Stored data entries
= = = = =
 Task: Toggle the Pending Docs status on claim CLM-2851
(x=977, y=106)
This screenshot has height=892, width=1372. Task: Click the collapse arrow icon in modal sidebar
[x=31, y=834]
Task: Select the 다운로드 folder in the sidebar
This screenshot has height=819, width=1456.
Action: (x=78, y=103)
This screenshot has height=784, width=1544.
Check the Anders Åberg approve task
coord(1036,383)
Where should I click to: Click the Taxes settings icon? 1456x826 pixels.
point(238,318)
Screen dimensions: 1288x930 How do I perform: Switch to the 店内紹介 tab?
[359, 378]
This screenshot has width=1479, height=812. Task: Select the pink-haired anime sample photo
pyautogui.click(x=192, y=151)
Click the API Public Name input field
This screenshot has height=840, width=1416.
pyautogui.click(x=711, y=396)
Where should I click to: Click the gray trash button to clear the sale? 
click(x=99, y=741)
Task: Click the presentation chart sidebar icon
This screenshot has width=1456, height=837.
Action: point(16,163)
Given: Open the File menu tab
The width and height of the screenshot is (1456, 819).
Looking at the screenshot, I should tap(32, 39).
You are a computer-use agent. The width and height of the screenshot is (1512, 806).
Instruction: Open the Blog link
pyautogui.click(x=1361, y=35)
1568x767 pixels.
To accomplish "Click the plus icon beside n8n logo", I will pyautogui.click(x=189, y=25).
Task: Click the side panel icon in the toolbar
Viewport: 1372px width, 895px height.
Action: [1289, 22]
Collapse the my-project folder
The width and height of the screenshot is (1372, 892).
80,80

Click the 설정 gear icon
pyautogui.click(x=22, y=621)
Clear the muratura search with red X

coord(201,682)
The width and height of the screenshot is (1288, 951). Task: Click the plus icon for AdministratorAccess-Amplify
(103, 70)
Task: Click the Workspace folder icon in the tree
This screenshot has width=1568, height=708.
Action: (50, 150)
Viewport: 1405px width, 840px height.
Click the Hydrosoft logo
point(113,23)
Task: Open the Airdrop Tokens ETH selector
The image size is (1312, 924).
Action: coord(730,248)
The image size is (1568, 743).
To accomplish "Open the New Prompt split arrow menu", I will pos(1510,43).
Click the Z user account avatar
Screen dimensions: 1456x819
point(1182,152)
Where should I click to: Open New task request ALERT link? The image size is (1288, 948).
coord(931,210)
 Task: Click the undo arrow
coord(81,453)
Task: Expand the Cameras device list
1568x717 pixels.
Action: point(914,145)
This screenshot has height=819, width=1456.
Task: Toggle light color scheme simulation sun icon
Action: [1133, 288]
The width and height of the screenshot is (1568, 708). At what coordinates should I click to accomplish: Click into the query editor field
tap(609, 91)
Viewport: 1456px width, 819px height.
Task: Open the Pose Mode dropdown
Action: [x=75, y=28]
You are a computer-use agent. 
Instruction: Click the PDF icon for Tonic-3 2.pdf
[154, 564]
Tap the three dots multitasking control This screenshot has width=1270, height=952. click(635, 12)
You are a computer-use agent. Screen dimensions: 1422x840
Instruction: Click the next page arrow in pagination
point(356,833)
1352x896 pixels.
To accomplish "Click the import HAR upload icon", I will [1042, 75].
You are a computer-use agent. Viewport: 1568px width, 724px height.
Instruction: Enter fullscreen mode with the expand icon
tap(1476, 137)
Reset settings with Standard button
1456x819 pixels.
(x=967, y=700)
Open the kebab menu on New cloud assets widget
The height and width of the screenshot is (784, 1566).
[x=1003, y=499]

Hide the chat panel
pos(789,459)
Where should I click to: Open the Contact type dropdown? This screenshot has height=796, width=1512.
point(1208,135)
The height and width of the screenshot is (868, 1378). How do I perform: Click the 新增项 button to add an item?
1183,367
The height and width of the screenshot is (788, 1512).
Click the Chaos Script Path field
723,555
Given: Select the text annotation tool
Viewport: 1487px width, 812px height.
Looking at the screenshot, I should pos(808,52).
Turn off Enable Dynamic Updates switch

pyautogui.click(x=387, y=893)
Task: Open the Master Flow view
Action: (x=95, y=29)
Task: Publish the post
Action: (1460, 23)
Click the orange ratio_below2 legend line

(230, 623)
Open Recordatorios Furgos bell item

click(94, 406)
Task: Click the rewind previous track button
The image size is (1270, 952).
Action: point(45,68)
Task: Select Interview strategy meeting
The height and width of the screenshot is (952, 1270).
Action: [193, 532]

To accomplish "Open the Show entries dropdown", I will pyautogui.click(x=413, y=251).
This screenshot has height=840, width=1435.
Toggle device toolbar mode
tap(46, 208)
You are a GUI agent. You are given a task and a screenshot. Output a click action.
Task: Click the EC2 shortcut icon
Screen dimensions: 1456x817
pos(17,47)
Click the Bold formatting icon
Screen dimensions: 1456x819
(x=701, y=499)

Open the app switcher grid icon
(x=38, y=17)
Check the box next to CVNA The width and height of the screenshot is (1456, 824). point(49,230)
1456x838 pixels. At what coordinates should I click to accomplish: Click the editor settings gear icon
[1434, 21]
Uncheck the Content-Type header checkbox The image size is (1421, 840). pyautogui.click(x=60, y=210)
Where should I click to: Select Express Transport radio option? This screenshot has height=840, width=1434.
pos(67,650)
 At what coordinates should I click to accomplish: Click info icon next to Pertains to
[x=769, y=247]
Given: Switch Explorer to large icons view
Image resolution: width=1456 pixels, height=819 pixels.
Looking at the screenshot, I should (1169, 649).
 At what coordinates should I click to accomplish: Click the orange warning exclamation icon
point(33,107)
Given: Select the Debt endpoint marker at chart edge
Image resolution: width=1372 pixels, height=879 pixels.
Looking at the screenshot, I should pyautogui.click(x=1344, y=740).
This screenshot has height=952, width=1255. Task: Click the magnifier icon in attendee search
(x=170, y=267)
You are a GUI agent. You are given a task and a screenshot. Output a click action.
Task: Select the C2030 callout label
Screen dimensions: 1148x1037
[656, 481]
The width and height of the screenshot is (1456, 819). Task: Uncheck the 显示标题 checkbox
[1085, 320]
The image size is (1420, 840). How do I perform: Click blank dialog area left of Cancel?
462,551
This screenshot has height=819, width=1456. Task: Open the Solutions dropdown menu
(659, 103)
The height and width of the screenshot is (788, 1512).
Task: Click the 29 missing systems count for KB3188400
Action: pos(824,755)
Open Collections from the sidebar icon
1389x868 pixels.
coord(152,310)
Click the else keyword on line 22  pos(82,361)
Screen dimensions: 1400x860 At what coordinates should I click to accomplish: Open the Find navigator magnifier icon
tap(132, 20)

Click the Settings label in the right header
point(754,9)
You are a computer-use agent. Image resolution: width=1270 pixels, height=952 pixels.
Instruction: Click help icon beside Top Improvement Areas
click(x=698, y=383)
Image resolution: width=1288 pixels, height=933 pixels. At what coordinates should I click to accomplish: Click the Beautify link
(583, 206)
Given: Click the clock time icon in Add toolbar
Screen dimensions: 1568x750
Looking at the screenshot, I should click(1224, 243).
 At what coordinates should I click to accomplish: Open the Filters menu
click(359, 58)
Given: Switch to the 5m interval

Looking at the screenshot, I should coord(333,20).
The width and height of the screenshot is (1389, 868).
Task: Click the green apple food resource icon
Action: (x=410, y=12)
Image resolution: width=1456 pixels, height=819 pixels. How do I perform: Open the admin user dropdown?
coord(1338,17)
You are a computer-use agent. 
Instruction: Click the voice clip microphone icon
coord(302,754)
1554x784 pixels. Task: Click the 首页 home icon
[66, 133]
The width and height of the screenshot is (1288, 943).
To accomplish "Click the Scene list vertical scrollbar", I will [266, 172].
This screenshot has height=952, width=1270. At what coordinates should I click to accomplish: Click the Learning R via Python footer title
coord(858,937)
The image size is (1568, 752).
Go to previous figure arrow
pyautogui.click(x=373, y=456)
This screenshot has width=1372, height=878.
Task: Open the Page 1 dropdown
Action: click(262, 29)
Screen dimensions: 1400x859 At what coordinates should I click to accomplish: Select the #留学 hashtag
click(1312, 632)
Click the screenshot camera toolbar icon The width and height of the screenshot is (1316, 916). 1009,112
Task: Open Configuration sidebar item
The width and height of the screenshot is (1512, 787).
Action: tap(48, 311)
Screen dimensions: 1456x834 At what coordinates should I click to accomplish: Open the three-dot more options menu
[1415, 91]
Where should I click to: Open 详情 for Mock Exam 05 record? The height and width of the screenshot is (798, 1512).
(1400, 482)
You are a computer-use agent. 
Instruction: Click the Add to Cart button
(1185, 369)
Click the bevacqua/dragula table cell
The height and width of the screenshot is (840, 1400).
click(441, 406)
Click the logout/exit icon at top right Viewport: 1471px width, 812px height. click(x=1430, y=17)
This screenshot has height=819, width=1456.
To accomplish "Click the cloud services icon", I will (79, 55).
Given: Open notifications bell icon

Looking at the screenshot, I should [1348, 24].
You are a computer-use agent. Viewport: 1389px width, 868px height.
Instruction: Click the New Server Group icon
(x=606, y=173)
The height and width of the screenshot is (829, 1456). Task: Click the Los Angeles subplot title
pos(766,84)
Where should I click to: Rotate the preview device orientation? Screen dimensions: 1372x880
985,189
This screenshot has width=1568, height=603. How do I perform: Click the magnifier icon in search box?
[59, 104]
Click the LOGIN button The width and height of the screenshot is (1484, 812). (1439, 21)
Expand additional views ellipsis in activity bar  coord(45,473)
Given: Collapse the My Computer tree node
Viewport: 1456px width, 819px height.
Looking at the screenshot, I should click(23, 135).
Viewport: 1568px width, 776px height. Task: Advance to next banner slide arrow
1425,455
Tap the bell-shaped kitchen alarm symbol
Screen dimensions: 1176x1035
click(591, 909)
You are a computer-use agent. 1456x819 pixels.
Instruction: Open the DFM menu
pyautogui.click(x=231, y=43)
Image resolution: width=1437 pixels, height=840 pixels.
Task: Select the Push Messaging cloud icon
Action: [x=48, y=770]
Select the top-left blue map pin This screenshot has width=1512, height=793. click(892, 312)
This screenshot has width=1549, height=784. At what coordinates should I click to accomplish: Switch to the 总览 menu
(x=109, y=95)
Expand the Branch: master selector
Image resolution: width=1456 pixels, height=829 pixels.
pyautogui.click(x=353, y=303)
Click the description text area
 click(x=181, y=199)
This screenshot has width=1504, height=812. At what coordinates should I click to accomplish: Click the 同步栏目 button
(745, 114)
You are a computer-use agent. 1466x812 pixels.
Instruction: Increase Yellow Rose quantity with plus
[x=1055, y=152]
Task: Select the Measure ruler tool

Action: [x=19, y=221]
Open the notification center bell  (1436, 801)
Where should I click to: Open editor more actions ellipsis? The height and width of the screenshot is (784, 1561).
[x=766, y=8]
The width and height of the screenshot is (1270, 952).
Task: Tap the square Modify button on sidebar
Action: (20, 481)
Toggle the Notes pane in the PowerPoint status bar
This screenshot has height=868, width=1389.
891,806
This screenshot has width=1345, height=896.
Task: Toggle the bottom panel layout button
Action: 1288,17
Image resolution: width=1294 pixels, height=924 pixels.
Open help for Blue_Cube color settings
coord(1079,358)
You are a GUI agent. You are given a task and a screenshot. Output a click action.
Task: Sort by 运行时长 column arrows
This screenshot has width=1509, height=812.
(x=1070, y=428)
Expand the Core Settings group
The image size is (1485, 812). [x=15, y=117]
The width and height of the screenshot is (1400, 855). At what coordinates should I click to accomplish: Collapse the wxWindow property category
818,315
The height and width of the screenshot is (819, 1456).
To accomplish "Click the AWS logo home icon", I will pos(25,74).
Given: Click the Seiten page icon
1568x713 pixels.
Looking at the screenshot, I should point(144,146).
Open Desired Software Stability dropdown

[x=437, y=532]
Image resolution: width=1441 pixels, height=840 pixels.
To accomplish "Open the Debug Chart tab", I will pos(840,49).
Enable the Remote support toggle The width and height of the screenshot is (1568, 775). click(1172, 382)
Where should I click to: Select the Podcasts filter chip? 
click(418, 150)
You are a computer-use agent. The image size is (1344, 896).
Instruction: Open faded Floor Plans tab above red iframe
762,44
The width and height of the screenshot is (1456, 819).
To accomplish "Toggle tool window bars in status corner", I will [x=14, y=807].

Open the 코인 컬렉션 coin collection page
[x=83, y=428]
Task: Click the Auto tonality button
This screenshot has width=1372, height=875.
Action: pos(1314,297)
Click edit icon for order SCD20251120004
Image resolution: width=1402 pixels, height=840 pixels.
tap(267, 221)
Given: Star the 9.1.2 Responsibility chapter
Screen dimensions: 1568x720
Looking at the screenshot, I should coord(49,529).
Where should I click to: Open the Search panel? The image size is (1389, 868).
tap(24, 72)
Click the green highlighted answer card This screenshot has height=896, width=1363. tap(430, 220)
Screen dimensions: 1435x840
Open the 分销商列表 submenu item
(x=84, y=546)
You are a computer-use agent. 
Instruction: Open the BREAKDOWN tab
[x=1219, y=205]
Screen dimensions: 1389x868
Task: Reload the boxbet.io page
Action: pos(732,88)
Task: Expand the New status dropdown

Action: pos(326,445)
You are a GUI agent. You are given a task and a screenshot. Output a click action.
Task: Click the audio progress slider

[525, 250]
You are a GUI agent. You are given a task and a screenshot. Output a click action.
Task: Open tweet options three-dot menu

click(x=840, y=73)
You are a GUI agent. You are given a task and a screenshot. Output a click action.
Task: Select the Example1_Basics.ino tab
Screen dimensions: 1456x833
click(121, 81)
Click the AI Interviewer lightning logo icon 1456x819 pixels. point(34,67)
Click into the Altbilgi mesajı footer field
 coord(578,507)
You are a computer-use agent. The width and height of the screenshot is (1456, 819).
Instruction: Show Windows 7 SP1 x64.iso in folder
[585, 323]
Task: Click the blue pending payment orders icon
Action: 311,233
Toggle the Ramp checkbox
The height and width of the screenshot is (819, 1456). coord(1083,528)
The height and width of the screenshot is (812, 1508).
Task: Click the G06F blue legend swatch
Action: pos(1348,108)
= = = = =
[Task]
The answer must be every line from the entries above that holds the string "selector".

[Written solution]
Task: Open the Airdrop Tokens ETH selector
Expand the Branch: master selector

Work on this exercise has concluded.